Set task: Can you copy the entries exactly, beginning at the line containing "This screenshot has height=1080, width=1920." and continuing through the last line of the entries?

Listed entries:
━━━━━━━━━━━━━━━━

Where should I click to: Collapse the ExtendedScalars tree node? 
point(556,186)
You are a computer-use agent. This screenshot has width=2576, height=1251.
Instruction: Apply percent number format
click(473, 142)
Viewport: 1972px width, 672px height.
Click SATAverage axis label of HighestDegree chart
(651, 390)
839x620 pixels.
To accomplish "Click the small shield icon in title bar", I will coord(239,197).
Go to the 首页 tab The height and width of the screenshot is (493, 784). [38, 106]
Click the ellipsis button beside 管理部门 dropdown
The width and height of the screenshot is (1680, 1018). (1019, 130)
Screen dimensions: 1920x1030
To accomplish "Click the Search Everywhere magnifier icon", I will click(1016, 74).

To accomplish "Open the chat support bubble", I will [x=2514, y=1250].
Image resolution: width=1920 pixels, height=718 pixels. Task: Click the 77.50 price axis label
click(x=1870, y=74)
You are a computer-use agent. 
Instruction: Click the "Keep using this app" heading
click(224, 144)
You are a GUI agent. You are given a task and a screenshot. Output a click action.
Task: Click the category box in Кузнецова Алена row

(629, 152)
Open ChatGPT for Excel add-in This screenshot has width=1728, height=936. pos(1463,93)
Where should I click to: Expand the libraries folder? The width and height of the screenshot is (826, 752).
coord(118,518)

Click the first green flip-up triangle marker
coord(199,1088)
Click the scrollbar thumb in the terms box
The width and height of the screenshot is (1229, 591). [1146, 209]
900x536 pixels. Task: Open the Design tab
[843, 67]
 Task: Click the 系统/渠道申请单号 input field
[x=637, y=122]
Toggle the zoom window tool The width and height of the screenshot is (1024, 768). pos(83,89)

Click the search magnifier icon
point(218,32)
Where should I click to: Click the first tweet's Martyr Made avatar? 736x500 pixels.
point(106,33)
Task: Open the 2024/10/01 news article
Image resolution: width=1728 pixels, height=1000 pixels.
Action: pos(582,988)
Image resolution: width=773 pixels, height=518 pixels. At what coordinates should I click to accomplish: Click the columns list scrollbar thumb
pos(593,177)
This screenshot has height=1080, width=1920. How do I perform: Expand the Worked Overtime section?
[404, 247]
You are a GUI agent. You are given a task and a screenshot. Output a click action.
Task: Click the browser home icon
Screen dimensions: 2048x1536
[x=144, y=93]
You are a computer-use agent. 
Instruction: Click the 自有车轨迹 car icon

━━━━━━━━━━━━━━━━

Full answer:
This screenshot has height=1080, width=1920. How do I perform: Expand the Worked Overtime section?
[404, 247]
You are a GUI agent. You are given a task and a screenshot. Output a click action.
Task: Click the browser home icon
Screen dimensions: 2048x1536
[x=144, y=93]
You are a computer-use agent. 
Instruction: Click the 自有车轨迹 car icon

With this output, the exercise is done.